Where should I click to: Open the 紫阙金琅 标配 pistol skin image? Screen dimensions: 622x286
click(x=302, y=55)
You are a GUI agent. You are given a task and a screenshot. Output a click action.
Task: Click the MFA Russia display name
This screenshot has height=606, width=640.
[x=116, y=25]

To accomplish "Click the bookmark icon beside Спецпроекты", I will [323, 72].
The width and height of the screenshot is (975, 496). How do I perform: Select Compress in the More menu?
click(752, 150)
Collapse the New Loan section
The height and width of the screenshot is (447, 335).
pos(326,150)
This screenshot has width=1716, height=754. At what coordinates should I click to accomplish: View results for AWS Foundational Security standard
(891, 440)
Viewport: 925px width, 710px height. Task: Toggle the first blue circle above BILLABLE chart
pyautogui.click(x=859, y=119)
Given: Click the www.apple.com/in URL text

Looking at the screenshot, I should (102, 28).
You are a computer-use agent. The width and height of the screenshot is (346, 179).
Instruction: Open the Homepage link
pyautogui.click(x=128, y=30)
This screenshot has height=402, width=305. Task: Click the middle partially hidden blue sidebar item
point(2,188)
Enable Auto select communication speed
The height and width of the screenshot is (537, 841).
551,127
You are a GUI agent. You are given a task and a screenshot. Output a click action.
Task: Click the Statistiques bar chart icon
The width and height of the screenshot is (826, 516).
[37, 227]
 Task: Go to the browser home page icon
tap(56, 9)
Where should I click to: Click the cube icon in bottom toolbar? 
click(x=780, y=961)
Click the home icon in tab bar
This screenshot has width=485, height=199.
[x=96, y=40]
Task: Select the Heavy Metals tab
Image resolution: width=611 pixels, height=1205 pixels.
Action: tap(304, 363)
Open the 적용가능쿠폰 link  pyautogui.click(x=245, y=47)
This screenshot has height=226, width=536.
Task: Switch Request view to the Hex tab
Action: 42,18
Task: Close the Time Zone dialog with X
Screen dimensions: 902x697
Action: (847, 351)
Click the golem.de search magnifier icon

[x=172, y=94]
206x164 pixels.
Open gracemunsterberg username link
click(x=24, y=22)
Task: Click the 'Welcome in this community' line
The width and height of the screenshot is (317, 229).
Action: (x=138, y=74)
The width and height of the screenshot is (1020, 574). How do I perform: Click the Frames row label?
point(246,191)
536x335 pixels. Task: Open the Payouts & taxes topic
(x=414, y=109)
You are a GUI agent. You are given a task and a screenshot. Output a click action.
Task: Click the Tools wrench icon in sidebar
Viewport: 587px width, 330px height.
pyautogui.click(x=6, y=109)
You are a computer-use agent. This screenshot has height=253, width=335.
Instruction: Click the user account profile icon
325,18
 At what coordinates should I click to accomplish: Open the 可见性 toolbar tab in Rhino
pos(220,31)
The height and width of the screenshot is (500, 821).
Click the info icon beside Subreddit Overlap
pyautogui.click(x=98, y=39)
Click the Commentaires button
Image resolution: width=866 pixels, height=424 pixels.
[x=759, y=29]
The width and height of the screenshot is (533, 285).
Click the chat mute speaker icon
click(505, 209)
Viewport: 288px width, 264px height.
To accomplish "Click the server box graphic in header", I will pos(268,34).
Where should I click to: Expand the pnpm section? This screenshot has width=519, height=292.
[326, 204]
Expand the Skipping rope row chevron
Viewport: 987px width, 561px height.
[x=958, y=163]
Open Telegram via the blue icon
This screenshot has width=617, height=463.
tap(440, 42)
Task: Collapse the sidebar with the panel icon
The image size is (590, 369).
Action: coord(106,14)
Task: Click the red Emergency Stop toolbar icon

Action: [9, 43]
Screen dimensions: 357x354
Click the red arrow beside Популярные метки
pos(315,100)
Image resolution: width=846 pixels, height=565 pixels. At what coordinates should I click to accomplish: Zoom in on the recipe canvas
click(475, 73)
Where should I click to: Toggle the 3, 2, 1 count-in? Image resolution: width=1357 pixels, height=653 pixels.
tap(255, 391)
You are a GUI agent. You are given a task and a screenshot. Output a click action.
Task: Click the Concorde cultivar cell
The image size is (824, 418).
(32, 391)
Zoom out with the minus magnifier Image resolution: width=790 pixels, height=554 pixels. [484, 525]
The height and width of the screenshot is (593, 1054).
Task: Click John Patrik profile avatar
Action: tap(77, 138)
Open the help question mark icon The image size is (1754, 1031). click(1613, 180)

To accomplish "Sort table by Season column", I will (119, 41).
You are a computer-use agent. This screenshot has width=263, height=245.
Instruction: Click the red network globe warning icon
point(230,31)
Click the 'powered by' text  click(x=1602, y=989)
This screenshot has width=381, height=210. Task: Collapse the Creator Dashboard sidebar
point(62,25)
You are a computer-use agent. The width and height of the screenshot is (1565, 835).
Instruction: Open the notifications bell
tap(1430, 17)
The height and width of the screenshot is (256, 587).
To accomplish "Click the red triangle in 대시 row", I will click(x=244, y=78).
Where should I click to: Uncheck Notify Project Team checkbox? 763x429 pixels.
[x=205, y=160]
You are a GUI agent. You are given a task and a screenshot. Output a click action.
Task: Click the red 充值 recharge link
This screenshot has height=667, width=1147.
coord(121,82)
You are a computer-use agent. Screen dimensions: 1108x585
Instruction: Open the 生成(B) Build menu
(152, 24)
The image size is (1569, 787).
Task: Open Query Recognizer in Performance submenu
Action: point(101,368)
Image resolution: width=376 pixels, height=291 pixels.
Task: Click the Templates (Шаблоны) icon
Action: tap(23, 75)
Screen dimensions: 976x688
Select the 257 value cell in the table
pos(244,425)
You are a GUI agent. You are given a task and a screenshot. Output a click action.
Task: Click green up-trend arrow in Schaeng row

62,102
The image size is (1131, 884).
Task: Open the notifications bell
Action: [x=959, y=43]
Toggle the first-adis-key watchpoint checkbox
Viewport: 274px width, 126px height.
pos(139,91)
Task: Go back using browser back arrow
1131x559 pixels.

++++++++++++++++++++

Pick out every line of the data that contains the string "should", matching case exactly.

Where should I click to: Open the 紫阙金琅 标配 pistol skin image? Screen dimensions: 622x286
This screenshot has width=1716, height=754. At what coordinates should I click to accomplish: View results for AWS Foundational Security standard
Looking at the screenshot, I should (102, 28).
Where should I click to: Click the cube icon in bottom toolbar? 
 At what coordinates should I click to accomplish: Open the 可见性 toolbar tab in Rhino
Where should I click to: Expand the pnpm section? This screenshot has width=519, height=292.
Image resolution: width=846 pixels, height=565 pixels. At what coordinates should I click to accomplish: Zoom in on the recipe canvas
Where should I click to: Toggle the 3, 2, 1 count-in? Image resolution: width=1357 pixels, height=653 pixels.
Where should I click to: Uncheck Notify Project Team checkbox? 763x429 pixels.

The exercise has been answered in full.